I think about how I got here, literally and geographically. Last week they asked me what I’m up to date on, and I very starkly I saw the number in my head: two years. I haven’t done anything in two years. It is the realization that about 75% of my tenure at this job has been not what I was hired to do. That it’s been two years since I’ve even done the lamest part of my job, two years I couldn’t really stray from, two years in a blink of an eye, and two years that feel like they for all intents were just flushed down the drain. Two years I’ll never get back.

Two years ago I resolved to get home and look for a job that I really wanted; I literally never made it. Instead, everything went completely into surreal Fucked-Up-Ville. Two years later I still find myself feeling I have no future in this job, but now the world is so messed up that I find myself saying that I’m grateful to have steady employment. I’m still stuck; now it’s just a different trap.

Everything this weekend feels piled on and bittersweet. My sense of calm is a distant memory. I think I’m just too stressed… and I can’t seem to sleep in order to recharge.

I vaguely pin my hopes that when it becomes three years, things will finally be looking clearer.
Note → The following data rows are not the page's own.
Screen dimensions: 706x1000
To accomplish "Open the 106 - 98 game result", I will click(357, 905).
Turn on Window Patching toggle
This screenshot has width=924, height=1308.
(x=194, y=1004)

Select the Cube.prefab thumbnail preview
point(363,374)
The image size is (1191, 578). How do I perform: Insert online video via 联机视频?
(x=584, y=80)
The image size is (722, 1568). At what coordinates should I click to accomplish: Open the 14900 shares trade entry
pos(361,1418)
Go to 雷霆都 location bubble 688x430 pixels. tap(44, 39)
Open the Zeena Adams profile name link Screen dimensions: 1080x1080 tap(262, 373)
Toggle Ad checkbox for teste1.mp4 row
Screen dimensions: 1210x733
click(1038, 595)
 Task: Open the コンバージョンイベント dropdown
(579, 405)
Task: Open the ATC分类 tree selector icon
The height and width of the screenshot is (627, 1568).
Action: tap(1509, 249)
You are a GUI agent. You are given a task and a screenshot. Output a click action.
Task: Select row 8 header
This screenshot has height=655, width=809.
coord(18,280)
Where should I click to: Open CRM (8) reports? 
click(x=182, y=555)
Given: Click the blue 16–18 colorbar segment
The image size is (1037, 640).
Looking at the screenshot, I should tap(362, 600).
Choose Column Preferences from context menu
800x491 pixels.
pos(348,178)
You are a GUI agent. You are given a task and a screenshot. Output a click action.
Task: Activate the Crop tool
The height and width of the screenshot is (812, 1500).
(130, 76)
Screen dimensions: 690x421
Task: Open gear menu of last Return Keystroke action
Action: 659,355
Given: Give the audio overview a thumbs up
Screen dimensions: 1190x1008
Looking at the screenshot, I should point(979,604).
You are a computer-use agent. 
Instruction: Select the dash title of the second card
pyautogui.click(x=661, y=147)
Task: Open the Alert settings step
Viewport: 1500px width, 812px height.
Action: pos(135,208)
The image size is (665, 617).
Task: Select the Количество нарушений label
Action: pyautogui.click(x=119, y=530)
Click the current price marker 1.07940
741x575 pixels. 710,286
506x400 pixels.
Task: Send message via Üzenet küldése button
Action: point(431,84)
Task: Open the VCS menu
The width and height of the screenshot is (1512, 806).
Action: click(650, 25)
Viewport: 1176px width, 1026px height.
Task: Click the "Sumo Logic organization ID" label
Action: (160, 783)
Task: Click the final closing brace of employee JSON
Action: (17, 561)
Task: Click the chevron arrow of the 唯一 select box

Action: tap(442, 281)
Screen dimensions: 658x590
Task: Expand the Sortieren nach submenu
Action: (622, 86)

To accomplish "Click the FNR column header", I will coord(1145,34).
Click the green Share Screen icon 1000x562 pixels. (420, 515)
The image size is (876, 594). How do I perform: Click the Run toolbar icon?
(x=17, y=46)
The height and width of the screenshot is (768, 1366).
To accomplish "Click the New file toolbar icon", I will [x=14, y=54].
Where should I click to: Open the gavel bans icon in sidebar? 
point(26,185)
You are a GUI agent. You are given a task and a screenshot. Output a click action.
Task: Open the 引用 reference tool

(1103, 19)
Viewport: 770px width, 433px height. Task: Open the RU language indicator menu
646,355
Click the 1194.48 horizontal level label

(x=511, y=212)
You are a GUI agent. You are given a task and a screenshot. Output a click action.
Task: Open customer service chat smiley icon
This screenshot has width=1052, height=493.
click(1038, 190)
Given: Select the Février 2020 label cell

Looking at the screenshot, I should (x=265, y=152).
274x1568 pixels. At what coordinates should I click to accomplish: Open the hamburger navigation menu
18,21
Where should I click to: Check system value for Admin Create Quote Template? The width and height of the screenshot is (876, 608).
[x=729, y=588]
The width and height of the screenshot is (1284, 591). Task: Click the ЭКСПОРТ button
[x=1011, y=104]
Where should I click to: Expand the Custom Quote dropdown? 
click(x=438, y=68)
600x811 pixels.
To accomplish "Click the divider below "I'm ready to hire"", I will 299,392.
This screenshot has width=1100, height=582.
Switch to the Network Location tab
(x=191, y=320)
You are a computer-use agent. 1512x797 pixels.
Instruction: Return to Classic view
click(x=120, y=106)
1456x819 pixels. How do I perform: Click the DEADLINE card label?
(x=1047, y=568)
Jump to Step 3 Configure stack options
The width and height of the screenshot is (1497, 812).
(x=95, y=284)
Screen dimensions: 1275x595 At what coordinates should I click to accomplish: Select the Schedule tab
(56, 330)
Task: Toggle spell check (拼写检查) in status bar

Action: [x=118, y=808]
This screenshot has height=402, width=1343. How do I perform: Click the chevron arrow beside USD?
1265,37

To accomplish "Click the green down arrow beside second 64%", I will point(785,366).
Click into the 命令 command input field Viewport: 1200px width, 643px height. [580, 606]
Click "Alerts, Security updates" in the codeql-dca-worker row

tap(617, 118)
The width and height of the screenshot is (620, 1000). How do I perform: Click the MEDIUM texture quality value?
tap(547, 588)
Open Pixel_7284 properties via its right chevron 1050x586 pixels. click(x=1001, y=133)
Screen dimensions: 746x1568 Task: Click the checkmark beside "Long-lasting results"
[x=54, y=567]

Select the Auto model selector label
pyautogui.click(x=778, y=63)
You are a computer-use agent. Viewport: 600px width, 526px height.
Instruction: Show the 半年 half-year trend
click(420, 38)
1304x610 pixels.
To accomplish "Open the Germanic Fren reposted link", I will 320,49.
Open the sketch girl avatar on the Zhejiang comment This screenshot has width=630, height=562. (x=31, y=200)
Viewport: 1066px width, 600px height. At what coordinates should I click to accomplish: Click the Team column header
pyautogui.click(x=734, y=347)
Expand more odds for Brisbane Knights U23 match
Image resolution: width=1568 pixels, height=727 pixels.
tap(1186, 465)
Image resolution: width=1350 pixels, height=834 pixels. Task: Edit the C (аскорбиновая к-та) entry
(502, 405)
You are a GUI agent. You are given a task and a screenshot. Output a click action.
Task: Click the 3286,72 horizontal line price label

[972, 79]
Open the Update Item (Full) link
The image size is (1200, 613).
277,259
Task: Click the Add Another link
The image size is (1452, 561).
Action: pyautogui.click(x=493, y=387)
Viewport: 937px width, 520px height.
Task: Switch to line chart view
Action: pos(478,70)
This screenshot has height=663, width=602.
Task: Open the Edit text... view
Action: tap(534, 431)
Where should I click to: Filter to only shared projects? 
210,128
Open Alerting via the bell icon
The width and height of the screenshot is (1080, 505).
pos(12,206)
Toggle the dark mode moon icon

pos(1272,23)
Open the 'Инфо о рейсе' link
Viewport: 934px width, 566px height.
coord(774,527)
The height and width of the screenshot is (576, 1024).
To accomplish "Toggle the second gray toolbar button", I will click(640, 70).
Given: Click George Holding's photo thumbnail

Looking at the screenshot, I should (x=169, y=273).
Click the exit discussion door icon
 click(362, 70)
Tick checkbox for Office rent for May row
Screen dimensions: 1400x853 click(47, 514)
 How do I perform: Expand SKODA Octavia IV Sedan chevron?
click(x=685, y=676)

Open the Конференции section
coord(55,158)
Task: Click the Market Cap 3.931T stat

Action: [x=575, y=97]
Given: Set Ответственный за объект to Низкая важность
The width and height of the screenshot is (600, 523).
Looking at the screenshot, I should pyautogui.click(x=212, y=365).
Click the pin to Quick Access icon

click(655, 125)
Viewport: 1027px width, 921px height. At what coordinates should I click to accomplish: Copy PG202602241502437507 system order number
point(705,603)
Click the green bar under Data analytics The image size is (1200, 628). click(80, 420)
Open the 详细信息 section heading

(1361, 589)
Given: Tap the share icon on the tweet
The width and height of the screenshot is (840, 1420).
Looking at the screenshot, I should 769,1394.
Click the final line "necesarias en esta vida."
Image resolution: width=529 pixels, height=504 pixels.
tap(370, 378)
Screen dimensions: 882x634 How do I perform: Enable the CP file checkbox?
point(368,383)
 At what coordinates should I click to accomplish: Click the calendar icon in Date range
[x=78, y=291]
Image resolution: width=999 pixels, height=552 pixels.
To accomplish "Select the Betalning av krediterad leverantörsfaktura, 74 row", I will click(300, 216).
I just want to catch some good breaks for a change.

I’m going to try again. Goodnight, what little is left.

And There Were Ticks and There Were Tocks

Somebody asked me what I did today. I basically did three things today; all of them were pretty good. I really think that I’m happy deep down, and that I’m in control at the very least.

I thought I’d take a look.

I said hrmm.

Now I know that I really am past it all. I don’t even need to celebrate. I would not trade places. I wondered again if I should write that note I’ve been contemplating. I’m still awkward; maybe that isn’t so bad.

Maybe someday I’ll feel the need to forgive and wish all the luck. I don’t see it happening anytime soon.

I should write that note.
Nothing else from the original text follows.